* [Selected extract]:
* * * *

I have issues with the model you explained. And you said it will be the basis for your essay. You said an economy of three farmers and a lending unit. To go further, lets give them names....Joe the Farmer, James the Farmer, Jane the Farmer and Ben the Banker.
What I learned in the very first lesson lesson of Macro 1001 was that the economy is a circular flow, in that if Joe, James and Jane want to make any money (i.e. the $10 interest) they must make it from Joe, James, Jane and most importantly Ben. Therefore if Joe and James make their $20 ($10 each) and return $220 to Ben (the lending unit) then surely Jane can make $110 from Ben (the consumer....bankers have time to eat too, even in heady times like today). And your model breaks down pretty easily (no complex derivatives are required).
Secondly, good regulation states that lending units should have a capital adequacy ratio (an amount of deposits that shouldn't be lent, to allow for customer withdrawals). If this is say 5%, then in fact the most that can be lent is $95 each to each farmer...and this further stretches the need to keep expanding credit to satisfy Jane. Therefore, if aggregate credit has to be expanded by $20 to cover Jane (under your model) and not $13.50 (under the model of capital adequacy ratio of 5%) then the ballooning credit problem is an issue of poor regulation...rather than Keynesian economics....and poor regulation appears to be one of the already pinpointed culprits.
I apologize in advance if my economics doesn't hold up, it has been a few years since I took those classes. And I apologize for my attitude (that is youth). But the headline of your story really attracted me and I was that disappointed that I have spent more time writing this than I spent reading it. I'm sure Keynes would give you a much better lashing than I could.
Regards,
Axel
Axel - What if Joe and James don't make their $20 ($10 each) and Jane had sold them each a horse for $10? Ben the banker used all their deposited money to make a bet at the race track and lost half of it. The money is a promise only and there is not gold in the bank to back up it's value. Ben the Banker goes to Henry in the Government, who raises taxes on Joe, James, and Jane to give to Ben to cover his bad bet on CDS at the race track (whose went lame halfway through the race from being pumped with steroids by an unethical trainer).
Now...don't you think Joe, James, and Jane will at some point sharpen up their pitchforks and tell Ben and Henry where to stick it?
I'm looking forward to parts 2 and 3; I think that is where more of the meat you were wanting resides.
Cheers,
Eric
All of these crash and burn scenarios leave out things like economic growth, technological advance, and the fact that there is a GDP (i.e. the farmers sell their crops (you forgot about the money they received in your money example).
I have actually read the General Theory (although it was many years ago), and I remember thinking that it was actually far less controversial than many people claimed.

* * * *

Click-target data
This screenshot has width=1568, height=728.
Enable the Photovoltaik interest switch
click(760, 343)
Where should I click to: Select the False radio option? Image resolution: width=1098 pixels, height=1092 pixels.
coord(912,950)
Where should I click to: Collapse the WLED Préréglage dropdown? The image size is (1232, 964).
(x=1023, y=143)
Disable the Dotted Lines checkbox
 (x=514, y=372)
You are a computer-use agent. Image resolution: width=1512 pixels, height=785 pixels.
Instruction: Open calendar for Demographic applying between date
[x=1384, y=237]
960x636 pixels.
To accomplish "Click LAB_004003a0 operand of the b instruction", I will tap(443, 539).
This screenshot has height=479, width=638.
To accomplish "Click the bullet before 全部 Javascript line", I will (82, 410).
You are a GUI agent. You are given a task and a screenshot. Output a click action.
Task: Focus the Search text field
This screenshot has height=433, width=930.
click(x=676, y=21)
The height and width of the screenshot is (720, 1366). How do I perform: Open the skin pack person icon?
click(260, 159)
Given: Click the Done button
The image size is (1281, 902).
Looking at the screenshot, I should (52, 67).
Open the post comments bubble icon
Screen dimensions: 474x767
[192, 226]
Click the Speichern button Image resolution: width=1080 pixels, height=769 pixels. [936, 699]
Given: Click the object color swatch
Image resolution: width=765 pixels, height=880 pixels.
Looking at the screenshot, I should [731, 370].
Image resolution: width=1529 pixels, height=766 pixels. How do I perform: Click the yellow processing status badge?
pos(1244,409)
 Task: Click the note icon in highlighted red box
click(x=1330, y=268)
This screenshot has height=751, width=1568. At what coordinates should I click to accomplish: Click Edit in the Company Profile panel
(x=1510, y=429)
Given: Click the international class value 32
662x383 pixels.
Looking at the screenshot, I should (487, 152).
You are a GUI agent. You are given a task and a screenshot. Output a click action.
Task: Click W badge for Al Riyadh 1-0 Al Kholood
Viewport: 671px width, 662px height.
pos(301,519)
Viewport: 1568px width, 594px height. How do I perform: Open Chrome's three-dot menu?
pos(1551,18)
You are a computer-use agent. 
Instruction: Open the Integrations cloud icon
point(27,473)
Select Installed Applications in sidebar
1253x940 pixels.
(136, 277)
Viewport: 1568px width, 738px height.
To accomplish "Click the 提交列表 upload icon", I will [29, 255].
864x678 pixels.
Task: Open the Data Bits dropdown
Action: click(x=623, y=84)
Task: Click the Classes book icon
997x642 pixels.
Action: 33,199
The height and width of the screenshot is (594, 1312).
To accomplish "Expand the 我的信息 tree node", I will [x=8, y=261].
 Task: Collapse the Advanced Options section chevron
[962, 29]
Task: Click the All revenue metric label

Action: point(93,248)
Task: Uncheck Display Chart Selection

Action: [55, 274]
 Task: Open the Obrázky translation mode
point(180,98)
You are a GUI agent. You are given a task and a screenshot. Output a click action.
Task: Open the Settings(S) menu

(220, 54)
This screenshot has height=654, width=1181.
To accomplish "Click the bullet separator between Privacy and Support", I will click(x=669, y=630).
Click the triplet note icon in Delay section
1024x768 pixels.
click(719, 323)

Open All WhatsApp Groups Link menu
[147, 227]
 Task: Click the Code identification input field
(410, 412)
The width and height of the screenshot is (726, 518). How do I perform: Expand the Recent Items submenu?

* * * *

* [Written exercise 1]: List the four names that the comment thread on the economics model gives to the three farmers and the lending unit.
* [Written exercise 2]: Rewrite the passage of the comment thread on the economics model that begins at the words "I have actually" and stops after "many people claimed.", substituting "Treatise on Money" for "General Theory".
* [Written exercise 3]: Resume the comment thread on the Keynesian economics model, starting right after its last sentence.

* [Right answer 1]: Joe the Farmer, James the Farmer, Jane the Farmer, Ben the Banker

* [Right answer 2]:
I have actually read the Treatise on Money (although it was many years ago), and I remember thinking that it was actually far less controversial than many people claimed.

* [Right answer 3]:
As I remember it, he basically said that world trade is critical, we should not be wedded to a gold standard because it is nonsense and often causes deflation, and he said that when there is deflation, you've destroyed the ability of monetary policy to do anything since cash is worth more than any other asset so people sit on cash.
He suggested that when monetary policy is destroyed by having stupidly following a gold/deflation policy, you need some exogenous spending since no company will make an investment when what they sell is going to be worth less than the price today. He pointed to government spending as a possible alternative.
HOWEVER, what we see today is a true perversion of Keynes which came about in the 1980s with the advent of "supply side" economics supported by Freidman's "deficits don't matter.
Keynes NEVER suggested that a country run chronic deficits like Reagan did and Bush have done. He would have laughed at the idea of "supply side" economics (even Laffer disowns it now, even though that is the mantra of Republican politicians).
What we have now is very simple. Deficits DO matter, and we are going through a crisis similar to the crisis Reagan caused in the early 1990s.
Just like Reagan, Bush borrowed trillions of dollars ( NOT EVEN will to pay for the war -- what a patriot), and threw a huge party that caused wild speculation.
The party ended and now we get to pay the loans back (de-leveraging) -- or not (foreclosure).
By the way, as I remember it, Freidman had nothing but praise for the General Theory, especially its treatment of the monetary policies. He did not think much of the government stimulus, but more on the grounds that it wasn't very effective rather than having some ideological problem with it.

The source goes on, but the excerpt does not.